Gilad Shainer, NVIDIA’s senior vice president of networking, emphasized the mission-critical nature of AI, highlighting the need for systems that offer superior performance, security, scalability, and cost-efficiency. He noted that Spectrum-X is designed to help innovators like xAI by accelerating AI processing, analysis, and execution, ultimately reducing the time to market for AI solutions.
Elon Musk, in a statement on X, praised Colossus as the most powerful AI training system globally, acknowledging the contributions of xAI, NVIDIA, and their partners. A spokesperson from xAI also expressed pride in building the world’s largest supercomputer, noting that the combination of NVIDIA’s Hopper GPUs and Spectrum-X technology has enabled them to break new ground in AI model training, establishing a super-optimized AI production facility.

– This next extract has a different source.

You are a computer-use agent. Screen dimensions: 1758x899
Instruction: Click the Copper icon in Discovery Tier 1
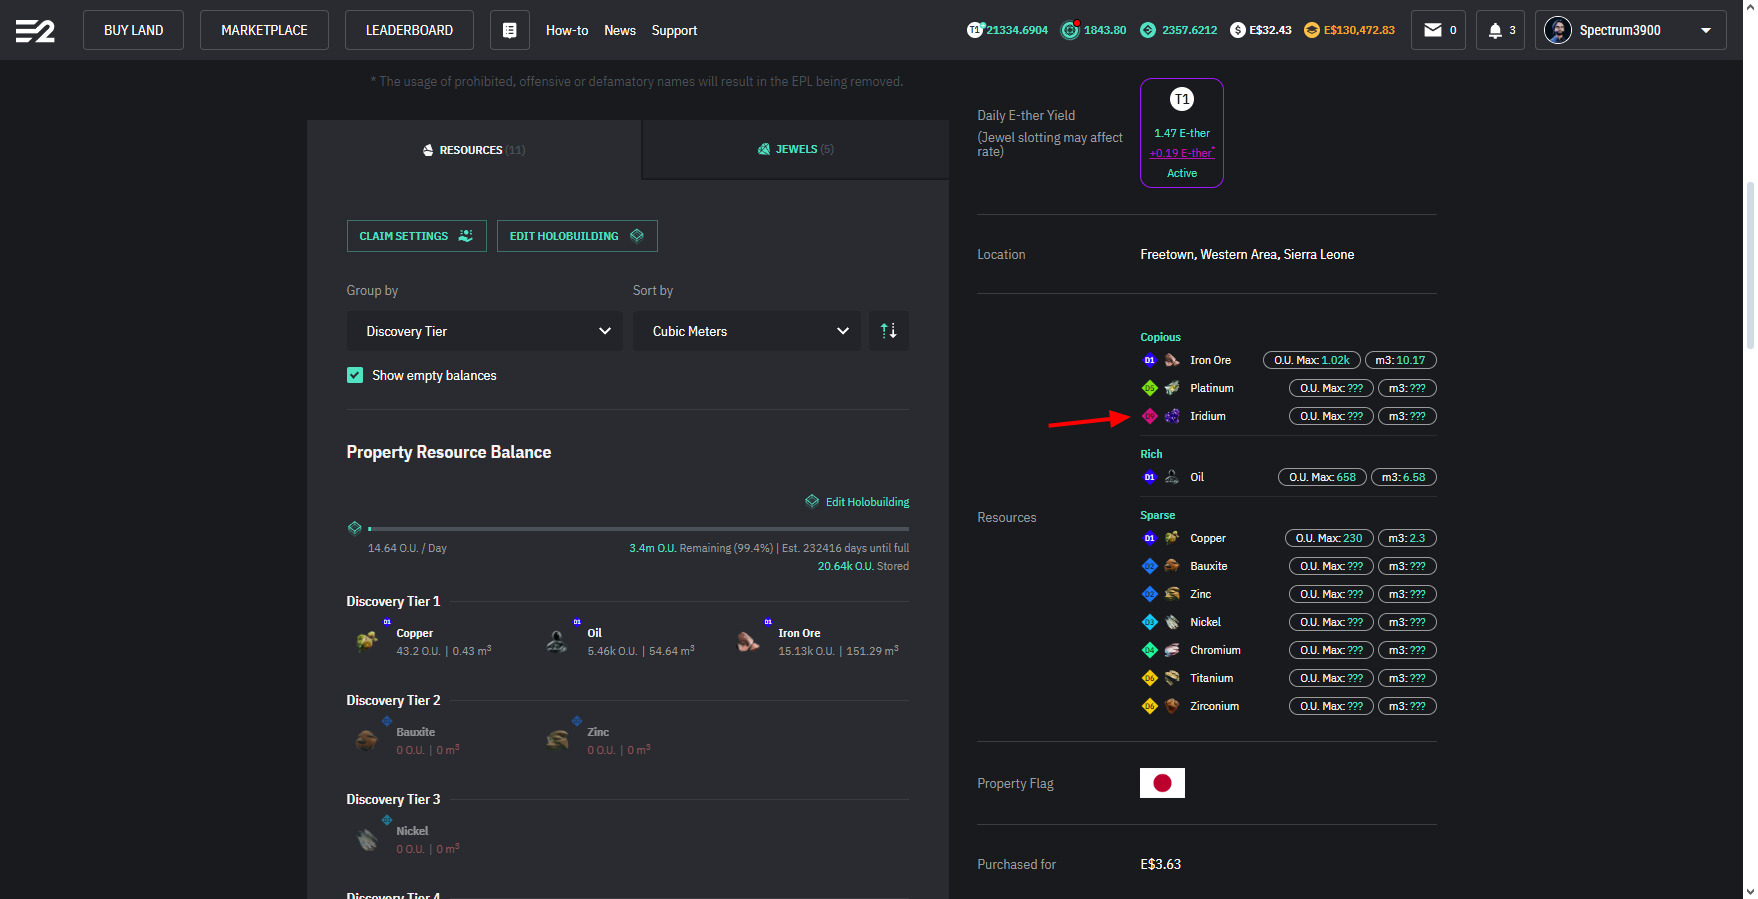(367, 642)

At the core of the Spectrum-X platform is the Spectrum SN5600 Ethernet switch, supporting speeds of up to 800Gb/s. Paired with NVIDIA BlueField-3® SuperNICs, the system delivers unparalleled performance. Spectrum-X’s advanced features, including adaptive routing, congestion control, and enhanced AI fabric visibility, provide scalable bandwidth and low latency—key for supporting large, multi-tenant generative AI environments and enterprises.
This collaboration between xAI and NVIDIA is setting new standards for the AI industry, showcasing how cutting-edge technology can push the limits of supercomputing and revolutionize AI development at scale.